Root system architecture screening in sorghum differs from other cereal crops
Individual root growth patterns, including tropism, branching and elongation rates are determined by underlying genetics, contributing to the architecture of the overall system (Rich et al., 2020). The passage of roots through the soil is also constrained by soil physical and chemical conditions, with many biotic and abiotic factors contributing to the final architecture, including gravity, temperature, water, oxygen and nutrient availability, and soil biota (Rich and Watt, 2013). Changes to the mature (or near-mature) architecture will also be driven by the timing and initiation of lateral and adventitious roots under the control of nutrient and hormonal signals (Atkinson et al., 2014). The efficiency of soil water uptake is determined by the root system because roots are usually the site of the greatest resistance in the pathway for liquid phase movement of water through the soil-plant-atmosphere continuum (Kramer and Boyer, 1995).
High-throughput phenotyping of RSA traits is of major importance to elucidate the underlying genetic control and to incorporate such traits in breeding programs through marker-assisted selection. Recently designed high-throughput root phenotyping platforms are an opportunity for further improvement of crop productivity, particularly in moisture-limited environments. Various high-throughput RSA phenotyping systems have been designed to screen seminal roots at the seedling stage i.e. clear pot and growth pouch methods in wheat (Richard et al., 2015) and clear-pot phenotyping method in barley (Robinson et al., 2016). However, these methods are less relevant for sorghum since seminal roots do not constitute the major proportion of the mature root system. Hence, Singh et al. (2010) developed a new root chamber-based method to screen nodal root angle in sorghum. While the assumption is that seedling screens for root architecture will be correlated with mature root systems, this is not always the case (Rich et al., 2020). However, it was reported that narrow primary root angle was found to be associated with deep field roots, providing some evidence that screening for narrow root angle at the seedling stage is worthwhile (Rich et al., 2020).

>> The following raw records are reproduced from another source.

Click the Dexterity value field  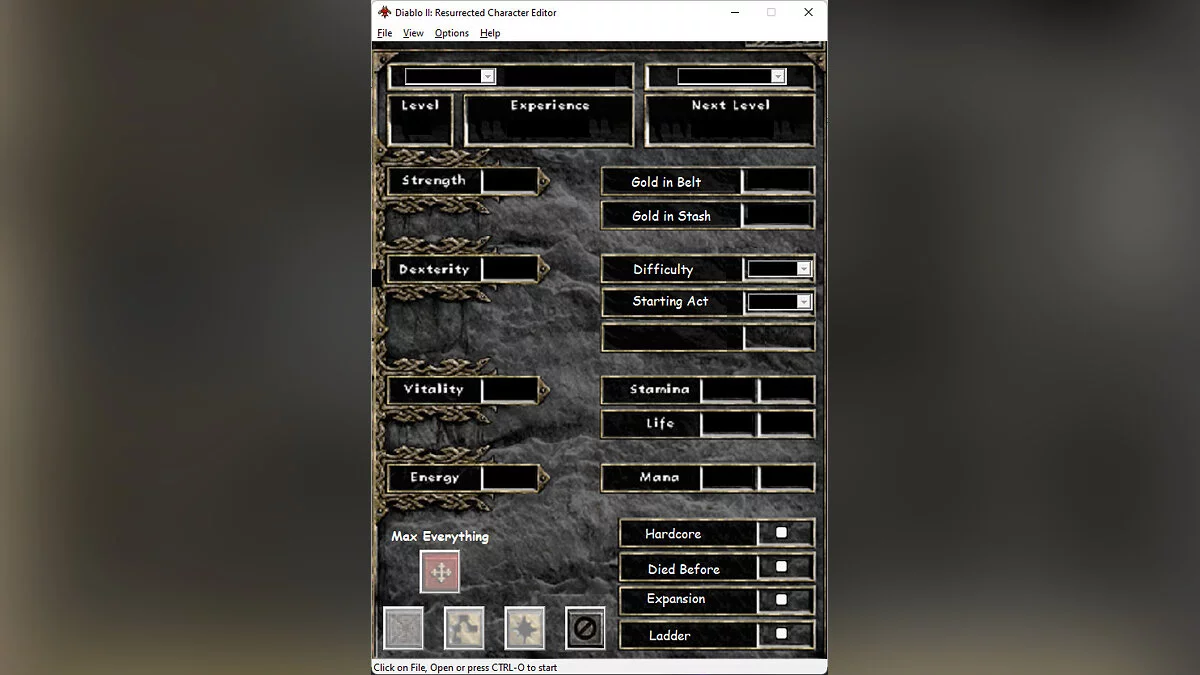click(x=509, y=269)
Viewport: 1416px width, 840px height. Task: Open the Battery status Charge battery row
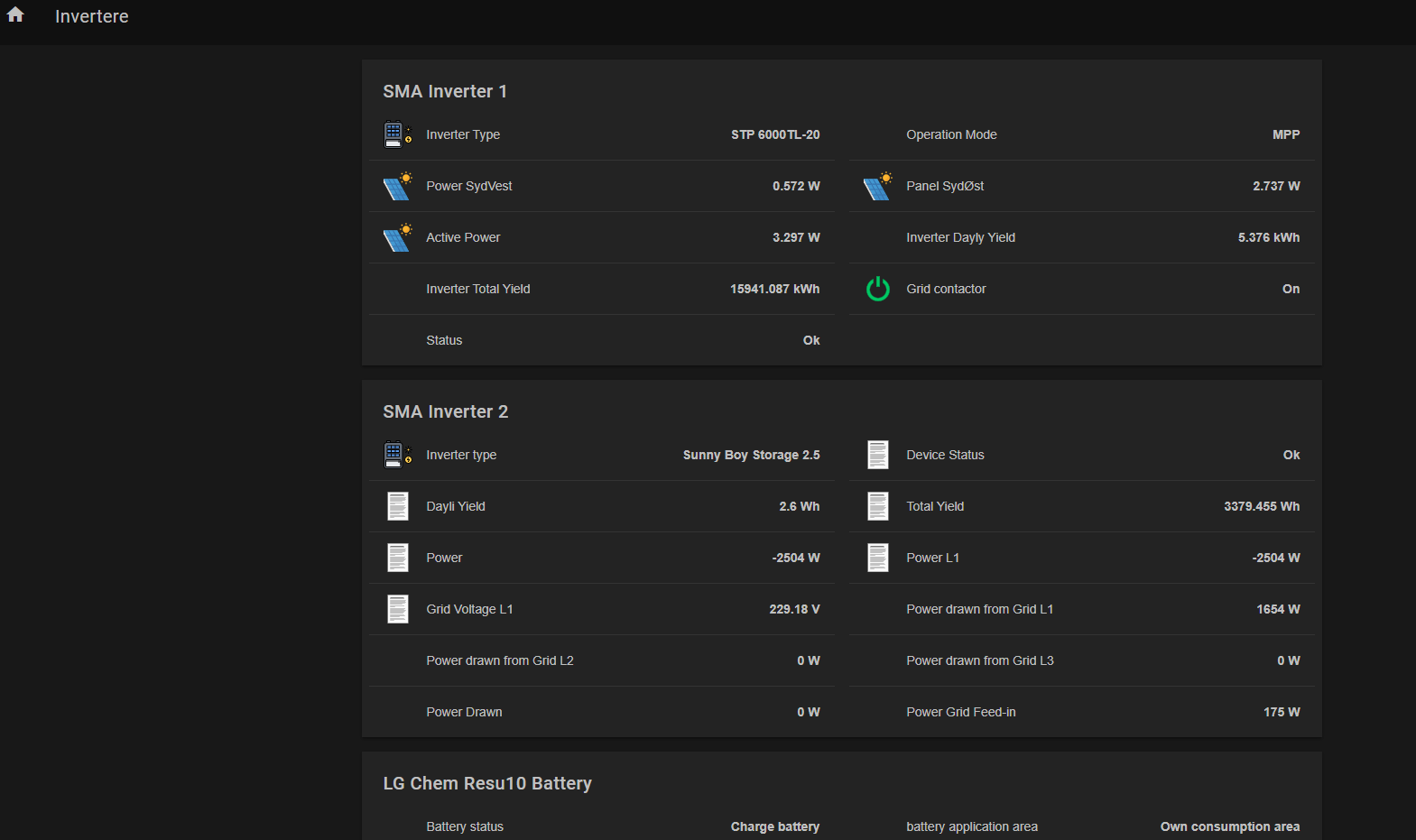601,826
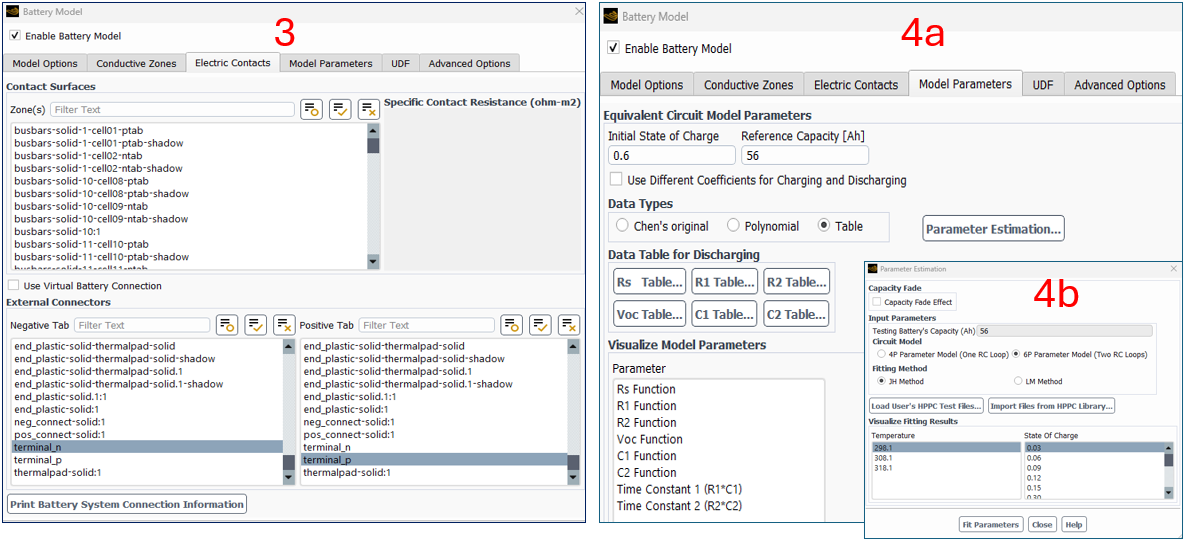Click Negative Tab deselect-all X icon
1186x543 pixels.
click(x=284, y=325)
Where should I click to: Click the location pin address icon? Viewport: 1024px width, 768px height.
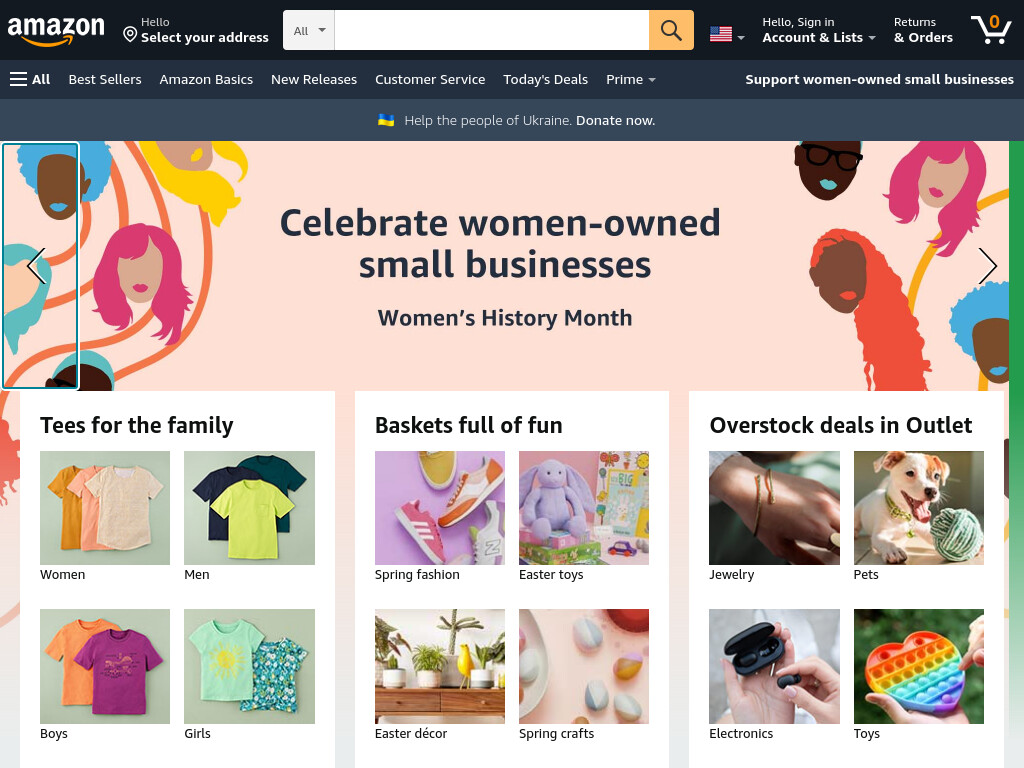[130, 34]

Correlations between seedling and mature root traits in the field have been shown to be inconsistent from site to site and year to year in wheat (Rich et al., 2020). This could be due to the influence of soil physical, chemical, and edaphic factors on root traits. However, Singh et al. (2012) reported that root angle of young sorghum plants can be a useful selection criterion for specific drought adaptation. The Singh et al. (2012) study also reported that relationships between root angle screening and mature field traits were best achieved using soil rather than germination paper and agar in the initial screening. Hence, exploiting RSA variability and identifying genomic regions controlling the variability could open avenues for sorghum breeders to develop more drought adapted varieties through manipulating root architecture. In particular, the extent to which screening for root angle will help sorghum breeders to develop more drought adapted varieties will depend on the strength of the correlation between RA at seedling stage (6th fully expanded leaf stage) and the mature root system architecture. RSA may play a role in stay-green during post-flowering moisture-stress conditions. For example, narrow root angle increases access to water stored deep in the soil during the post-flowering period compared to wider root angles in wheat (Manschadi et al., 2006) and sorghum (Singh et al., 2012). Therefore, narrow root angle may contribute to a stay-green phenotype, although this will depend to some extent on genetics (e.g. canopy size), management (e.g. row spacing, fertilization) and environment (e.g. soil type, water availability).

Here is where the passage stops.